Document extract =
<<<<
Wednesday, July 23, 2008

I read the news today, oh boy


It is with some sadness that I read about the newspaper business dying, but it doesn’t shock me, because newspapers generally treat their employees like crap, pay them like cabbage pickers and provide a work environment just this side of an Indonesian T-shirt factory.

Other than that, it’s a pretty swell job.

I worked at newspapers for about 10 years, and though I often loved what I was doing, it was rarely worth it. The robber barons who owned the newspaper companies were making money hand over fist, while the writers and editors and photographers generally had a standard of living just higher than dumpster divers.

I remember when I graduated from college and I began to call around to see what sort of bountiful opportunities awaited a bright, ambitious young graduate just itching to make his mark on the world. My first offer was from a weekly newspaper in north Georgia, which offered me a whopping salary of $10,000, which doesn’t sound like a lot of money now. It didn’t sound like a lot of money in 1986, either. Cause it wasn’t.

I took a job at my hometown paper for (slightly) more money than that, and commenced to newspapering. The glamour of the job didn’t last long. I think it went away my second week, when I had to cover a Rotary Club meeting. The speaker was a guy showing us slides from his recent trip to Amish country (they don’t drive cars!). We opened the meeting by singing God Bless America and The Old Grey Mare, She Ain’t What She Used To Be, led by a woman who looked like Lillian Carter on an out-of-tune piano. I had arrived.

Later I became sports editor. That was a special day. The editor of the paper came to my desk one Monday morning and said “Don’t you like sports?” I said yes. He said, “You’re the new sports editor.” It was the only conversation we ever had. He bumped my salary up $15 bucks a week, which, if you divided it by the number of hours I actually worked, came to about .00004 more cents per hour.

I moved on to another paper as sports editor after that and stayed there for four years, during which time I covered a LOT of exciting events. I once reported on a girls’ basketball game with a final score of 70-4, and the game wasn’t as close as the score indicated. I like girls, and I like basketball, but I really didn’t like girls’ basketball.

I left that job for a news editing job back in my hometown, which was the worst career decision I ever made. The place was an absolute madhouse, overseen by this little bantam rooster of a publisher who liked to tell you that he had done, during his career, every job at that newspaper. To which I would always say under my breath, “And none of them well.”

I inherited a group of reporters working for me there who shouldn’t have been hired to write grocery lists, let alone newspaper stories. They had the collective vocabulary of an Atlanta cab driver and the ambition of a mollusk.
>>>>
What to do =
a – In the blog post about working at newspapers, what salary did the weekly newspaper in north Georgia offer the writer?
b – Repeat the blog post's wording from "Other than that, it’s" up to and including "Cause it wasn’t.".

[Stored data]
<<<<
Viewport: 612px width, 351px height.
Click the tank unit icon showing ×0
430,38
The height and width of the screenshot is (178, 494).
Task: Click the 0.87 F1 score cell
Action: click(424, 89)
>>>>
Answers for each item =
a – $10,000

b –
Other than that, it’s a pretty swell job.

I worked at newspapers for about 10 years, and though I often loved what I was doing, it was rarely worth it. The robber barons who owned the newspaper companies were making money hand over fist, while the writers and editors and photographers generally had a standard of living just higher than dumpster divers.

I remember when I graduated from college and I began to call around to see what sort of bountiful opportunities awaited a bright, ambitious young graduate just itching to make his mark on the world. My first offer was from a weekly newspaper in north Georgia, which offered me a whopping salary of $10,000, which doesn’t sound like a lot of money now. It didn’t sound like a lot of money in 1986, either. Cause it wasn’t.